Studio 2 – Karl et al. (2021)

  • Titolo: Neural Responses of Pet Dogs Witnessing Their Caregiver's Positive Interactions with a Conspecific: An fMRI Study.
  • Abstract (sintesi): fMRI su cani esposti a video di interazione caregiver-cane (sociale) vs non-interazione (non-sociale). Maggiore attivazione in amigdala sinistra e insula nella condizione sociale. Massima attivazione ipotalamica quando il caregiver interagisce con l'altro cane.
  • Terminologia utilizzata dagli autori: "potential threat to caregiver bonds", "arousal", "valence attribution".
  • Termini assenti: "jealousy", "envy", "betrayal".
  • Commento: Gli autori parlano di minaccia al legame (inteso come risorsa biologica), non di gelosia. La traduzione giornalistica è infedele al testo originale.

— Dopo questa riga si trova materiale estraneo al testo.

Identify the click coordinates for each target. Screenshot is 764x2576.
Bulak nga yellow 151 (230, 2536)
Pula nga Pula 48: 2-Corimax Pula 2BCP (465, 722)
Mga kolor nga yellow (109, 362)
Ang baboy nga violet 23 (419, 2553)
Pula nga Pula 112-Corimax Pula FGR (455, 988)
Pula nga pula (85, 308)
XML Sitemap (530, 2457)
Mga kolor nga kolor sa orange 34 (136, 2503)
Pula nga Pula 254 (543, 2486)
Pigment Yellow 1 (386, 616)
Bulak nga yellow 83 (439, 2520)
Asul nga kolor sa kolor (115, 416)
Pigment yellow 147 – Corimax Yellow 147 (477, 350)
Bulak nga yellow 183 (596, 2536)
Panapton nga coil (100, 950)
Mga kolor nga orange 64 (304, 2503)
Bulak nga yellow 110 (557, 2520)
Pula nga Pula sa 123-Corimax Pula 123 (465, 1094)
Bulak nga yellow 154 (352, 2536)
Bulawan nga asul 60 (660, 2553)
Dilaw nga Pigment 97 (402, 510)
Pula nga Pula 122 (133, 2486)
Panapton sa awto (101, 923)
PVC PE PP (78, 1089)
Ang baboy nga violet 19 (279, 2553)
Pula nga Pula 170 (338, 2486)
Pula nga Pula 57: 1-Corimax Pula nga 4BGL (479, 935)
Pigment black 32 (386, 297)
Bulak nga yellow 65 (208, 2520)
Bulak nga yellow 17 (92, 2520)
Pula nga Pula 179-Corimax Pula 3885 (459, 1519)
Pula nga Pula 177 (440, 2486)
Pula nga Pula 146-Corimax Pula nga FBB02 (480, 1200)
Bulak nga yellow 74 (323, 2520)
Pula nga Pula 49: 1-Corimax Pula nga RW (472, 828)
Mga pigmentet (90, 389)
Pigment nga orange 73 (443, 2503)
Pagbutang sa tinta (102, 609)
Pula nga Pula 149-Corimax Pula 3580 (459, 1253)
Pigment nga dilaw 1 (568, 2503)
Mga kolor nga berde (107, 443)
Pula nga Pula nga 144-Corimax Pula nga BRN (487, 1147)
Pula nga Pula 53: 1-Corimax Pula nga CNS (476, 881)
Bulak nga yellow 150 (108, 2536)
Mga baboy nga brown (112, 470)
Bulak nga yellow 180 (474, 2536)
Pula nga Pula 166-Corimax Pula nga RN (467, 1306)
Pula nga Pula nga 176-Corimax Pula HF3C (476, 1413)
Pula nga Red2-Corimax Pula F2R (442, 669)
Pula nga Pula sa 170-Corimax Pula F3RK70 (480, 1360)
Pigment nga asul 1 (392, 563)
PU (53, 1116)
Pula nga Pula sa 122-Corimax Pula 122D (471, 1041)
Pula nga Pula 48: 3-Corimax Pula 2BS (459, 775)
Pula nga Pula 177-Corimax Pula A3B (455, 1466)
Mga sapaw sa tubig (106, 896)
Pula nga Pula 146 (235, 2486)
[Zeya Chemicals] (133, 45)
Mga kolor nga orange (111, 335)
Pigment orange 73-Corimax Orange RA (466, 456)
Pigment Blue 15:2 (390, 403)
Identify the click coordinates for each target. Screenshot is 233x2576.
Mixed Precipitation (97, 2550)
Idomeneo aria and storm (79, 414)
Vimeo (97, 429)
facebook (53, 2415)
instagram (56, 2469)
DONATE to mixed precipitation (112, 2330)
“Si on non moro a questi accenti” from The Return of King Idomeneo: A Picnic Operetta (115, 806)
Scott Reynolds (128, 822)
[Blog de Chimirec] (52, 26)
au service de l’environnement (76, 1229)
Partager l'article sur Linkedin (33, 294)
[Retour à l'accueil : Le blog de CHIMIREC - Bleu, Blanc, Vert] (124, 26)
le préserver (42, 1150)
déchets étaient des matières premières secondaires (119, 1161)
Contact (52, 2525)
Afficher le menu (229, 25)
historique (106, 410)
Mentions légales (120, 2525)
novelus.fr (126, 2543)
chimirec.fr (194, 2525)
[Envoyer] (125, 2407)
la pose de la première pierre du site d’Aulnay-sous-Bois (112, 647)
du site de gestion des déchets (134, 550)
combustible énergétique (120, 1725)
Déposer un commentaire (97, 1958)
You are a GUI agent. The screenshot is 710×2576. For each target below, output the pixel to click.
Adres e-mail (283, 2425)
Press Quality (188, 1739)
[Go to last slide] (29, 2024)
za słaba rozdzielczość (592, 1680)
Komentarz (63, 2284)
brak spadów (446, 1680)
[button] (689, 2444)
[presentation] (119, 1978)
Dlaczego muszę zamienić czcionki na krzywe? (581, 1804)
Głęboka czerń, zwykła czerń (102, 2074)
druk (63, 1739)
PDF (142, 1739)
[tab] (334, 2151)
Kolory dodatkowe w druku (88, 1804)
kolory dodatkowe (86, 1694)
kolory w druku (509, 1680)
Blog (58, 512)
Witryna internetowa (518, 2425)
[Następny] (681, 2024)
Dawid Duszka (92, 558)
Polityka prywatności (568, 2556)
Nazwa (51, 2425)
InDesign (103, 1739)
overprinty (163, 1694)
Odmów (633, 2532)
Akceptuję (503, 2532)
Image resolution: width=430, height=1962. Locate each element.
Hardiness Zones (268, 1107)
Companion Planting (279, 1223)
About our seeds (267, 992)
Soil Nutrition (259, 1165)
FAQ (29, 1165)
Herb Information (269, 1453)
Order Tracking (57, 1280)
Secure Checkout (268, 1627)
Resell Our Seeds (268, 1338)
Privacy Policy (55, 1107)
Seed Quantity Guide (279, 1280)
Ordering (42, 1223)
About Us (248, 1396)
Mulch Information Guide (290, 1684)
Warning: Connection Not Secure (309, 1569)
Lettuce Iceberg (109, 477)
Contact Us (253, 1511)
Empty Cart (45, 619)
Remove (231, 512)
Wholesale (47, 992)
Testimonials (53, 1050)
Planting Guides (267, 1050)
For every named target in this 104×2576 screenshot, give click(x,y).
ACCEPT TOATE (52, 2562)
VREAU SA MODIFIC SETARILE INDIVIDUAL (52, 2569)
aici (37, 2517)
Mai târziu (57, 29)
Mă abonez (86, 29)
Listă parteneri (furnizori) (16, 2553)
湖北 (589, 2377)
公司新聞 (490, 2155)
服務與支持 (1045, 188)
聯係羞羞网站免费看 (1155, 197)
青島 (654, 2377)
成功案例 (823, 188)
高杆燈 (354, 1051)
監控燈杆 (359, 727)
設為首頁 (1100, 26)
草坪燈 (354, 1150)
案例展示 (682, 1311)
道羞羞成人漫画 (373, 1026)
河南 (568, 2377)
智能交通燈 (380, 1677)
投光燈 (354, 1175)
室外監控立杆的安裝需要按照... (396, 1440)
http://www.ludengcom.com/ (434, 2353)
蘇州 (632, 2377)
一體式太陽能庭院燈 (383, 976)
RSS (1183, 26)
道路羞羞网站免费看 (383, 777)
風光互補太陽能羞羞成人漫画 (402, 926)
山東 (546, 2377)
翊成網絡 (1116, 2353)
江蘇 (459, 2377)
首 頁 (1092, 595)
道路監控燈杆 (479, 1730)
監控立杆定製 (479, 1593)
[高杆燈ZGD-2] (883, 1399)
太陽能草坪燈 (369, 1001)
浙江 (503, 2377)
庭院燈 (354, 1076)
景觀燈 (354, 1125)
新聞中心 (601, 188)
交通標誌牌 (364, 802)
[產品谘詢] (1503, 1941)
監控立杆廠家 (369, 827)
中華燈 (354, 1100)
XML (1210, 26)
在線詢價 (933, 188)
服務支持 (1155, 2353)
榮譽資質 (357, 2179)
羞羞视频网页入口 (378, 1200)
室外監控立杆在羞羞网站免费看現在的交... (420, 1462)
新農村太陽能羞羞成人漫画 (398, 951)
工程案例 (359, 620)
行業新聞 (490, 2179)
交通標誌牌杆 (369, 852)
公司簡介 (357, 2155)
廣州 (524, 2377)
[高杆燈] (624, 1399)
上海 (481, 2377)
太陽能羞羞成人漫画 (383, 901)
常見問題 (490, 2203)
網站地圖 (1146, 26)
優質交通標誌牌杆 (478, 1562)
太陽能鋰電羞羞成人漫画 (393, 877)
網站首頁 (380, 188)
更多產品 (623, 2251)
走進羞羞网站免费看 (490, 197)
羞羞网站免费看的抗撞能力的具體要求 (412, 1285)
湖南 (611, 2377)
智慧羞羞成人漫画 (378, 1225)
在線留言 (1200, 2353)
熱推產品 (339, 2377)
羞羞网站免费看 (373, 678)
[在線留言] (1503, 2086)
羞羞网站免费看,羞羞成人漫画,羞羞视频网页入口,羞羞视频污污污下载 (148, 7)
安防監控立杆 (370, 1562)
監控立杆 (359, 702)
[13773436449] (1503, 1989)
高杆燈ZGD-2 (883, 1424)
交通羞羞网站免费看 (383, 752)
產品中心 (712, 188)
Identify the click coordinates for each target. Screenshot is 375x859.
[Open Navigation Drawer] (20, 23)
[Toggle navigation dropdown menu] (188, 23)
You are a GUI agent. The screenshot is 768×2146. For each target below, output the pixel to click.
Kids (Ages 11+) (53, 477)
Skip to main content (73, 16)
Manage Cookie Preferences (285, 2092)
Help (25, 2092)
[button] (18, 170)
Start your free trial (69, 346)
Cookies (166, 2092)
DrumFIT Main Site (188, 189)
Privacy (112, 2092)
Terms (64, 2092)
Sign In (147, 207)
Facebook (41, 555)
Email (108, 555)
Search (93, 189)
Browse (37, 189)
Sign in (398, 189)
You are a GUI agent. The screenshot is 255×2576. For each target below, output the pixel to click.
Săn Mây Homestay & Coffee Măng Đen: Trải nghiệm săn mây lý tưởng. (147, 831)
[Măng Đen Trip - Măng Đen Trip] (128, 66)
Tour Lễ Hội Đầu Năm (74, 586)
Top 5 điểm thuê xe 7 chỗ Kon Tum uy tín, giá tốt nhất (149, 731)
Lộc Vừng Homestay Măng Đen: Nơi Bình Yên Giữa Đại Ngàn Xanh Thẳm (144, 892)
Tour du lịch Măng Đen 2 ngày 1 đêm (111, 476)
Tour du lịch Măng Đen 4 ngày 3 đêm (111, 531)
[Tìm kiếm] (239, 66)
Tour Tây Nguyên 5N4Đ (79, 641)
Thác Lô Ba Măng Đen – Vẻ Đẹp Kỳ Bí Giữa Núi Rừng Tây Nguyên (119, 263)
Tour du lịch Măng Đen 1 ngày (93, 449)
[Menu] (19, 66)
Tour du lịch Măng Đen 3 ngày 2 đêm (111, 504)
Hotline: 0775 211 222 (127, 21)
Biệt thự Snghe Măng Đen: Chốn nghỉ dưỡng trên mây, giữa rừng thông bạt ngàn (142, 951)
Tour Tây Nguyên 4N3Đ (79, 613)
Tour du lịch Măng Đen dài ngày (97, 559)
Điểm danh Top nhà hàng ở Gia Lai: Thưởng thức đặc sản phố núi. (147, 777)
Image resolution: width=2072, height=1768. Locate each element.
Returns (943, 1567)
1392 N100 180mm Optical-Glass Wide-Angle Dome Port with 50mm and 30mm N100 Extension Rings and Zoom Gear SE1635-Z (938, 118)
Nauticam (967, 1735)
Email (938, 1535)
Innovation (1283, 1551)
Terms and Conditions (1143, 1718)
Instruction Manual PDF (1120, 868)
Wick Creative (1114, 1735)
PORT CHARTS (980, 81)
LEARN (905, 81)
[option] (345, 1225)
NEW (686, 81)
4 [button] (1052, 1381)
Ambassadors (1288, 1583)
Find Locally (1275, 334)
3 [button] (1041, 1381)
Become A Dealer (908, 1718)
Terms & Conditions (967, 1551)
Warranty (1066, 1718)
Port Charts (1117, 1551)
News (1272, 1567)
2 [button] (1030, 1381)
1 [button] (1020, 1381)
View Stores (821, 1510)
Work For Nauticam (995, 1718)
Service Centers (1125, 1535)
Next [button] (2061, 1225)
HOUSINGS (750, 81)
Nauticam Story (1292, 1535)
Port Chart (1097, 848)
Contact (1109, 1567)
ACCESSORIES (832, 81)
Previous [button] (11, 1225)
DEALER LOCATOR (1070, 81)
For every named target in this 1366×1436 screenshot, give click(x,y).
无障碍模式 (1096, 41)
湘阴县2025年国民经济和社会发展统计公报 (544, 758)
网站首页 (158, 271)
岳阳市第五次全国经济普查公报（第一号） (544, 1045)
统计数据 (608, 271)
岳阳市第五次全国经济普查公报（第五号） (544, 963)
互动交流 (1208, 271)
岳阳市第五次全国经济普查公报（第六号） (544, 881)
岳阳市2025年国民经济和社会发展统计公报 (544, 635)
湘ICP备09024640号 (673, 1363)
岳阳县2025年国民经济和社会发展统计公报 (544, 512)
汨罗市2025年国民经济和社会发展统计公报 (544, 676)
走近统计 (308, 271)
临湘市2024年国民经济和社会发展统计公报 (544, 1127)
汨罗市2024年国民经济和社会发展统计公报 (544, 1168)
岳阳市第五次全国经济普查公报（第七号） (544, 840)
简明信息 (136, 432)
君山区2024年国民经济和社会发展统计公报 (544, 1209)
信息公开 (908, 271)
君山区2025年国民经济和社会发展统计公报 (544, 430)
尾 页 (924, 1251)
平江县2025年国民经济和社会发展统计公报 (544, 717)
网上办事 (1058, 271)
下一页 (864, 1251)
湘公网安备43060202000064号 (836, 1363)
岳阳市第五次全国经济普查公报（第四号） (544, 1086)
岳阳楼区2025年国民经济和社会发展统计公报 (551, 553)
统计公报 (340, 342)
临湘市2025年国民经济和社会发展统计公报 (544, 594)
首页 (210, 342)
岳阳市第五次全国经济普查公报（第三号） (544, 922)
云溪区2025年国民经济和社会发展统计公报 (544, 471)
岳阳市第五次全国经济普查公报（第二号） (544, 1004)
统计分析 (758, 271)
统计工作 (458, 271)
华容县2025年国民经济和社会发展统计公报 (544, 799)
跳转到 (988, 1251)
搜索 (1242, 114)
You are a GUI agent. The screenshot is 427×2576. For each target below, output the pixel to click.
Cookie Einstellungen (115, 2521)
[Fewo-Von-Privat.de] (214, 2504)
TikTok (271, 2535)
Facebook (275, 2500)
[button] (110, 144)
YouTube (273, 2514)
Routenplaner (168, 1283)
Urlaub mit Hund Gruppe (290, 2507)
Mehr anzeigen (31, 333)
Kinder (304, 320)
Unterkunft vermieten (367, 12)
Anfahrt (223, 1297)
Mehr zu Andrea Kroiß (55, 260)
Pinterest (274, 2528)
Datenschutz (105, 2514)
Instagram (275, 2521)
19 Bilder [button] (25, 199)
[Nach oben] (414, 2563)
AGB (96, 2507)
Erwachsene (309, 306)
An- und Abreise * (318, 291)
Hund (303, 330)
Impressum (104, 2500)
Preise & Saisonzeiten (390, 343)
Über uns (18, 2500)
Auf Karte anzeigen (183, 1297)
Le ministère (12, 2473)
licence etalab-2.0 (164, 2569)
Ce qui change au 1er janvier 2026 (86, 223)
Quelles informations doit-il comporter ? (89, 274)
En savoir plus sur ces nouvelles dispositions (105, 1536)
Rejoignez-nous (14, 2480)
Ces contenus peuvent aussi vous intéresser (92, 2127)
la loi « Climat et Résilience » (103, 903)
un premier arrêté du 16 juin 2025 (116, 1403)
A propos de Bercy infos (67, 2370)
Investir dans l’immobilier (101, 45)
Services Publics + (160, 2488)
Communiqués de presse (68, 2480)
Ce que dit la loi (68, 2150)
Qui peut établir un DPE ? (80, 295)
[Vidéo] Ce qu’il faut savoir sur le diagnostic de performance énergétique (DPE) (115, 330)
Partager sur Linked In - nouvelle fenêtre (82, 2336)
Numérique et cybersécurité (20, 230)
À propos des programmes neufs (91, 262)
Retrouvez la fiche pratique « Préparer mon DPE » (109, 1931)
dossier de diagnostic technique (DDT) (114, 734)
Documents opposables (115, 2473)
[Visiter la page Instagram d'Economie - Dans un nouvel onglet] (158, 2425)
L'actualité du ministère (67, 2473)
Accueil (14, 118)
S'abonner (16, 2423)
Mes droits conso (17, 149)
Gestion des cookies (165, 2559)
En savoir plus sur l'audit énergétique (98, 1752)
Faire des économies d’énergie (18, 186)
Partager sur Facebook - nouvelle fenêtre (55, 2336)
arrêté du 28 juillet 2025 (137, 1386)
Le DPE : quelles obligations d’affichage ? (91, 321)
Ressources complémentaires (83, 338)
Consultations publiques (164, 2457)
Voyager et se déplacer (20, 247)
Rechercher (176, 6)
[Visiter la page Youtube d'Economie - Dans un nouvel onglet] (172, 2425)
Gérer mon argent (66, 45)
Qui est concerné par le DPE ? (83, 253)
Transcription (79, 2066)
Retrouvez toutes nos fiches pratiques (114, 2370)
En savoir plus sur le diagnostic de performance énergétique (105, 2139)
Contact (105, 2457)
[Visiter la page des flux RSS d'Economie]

Studio 3 – Cuaya et al. (2016)

  • Titolo: Our Faces in the Dog's Brain: Functional Imaging Reveals Temporal Cortex Activation during Perception of Human Faces.
  • Abstract (sintesi): fMRI su cani esposti a volti umani. La corteccia temporale mostra attivazione differenziata per volti felici vs neutri/arrabbiati.
  • Terminologia utilizzata dagli autori: "perception of human faces", "temporal cortex activation", "social cognition".
  • Termini assenti: "empathy", "emotional recognition", "feeling".
  • Commento: Lo studio dimostra la discriminazione percettiva di pattern facciali. La discriminazione percettiva non equivale a riconoscimento emotivo né a empatia.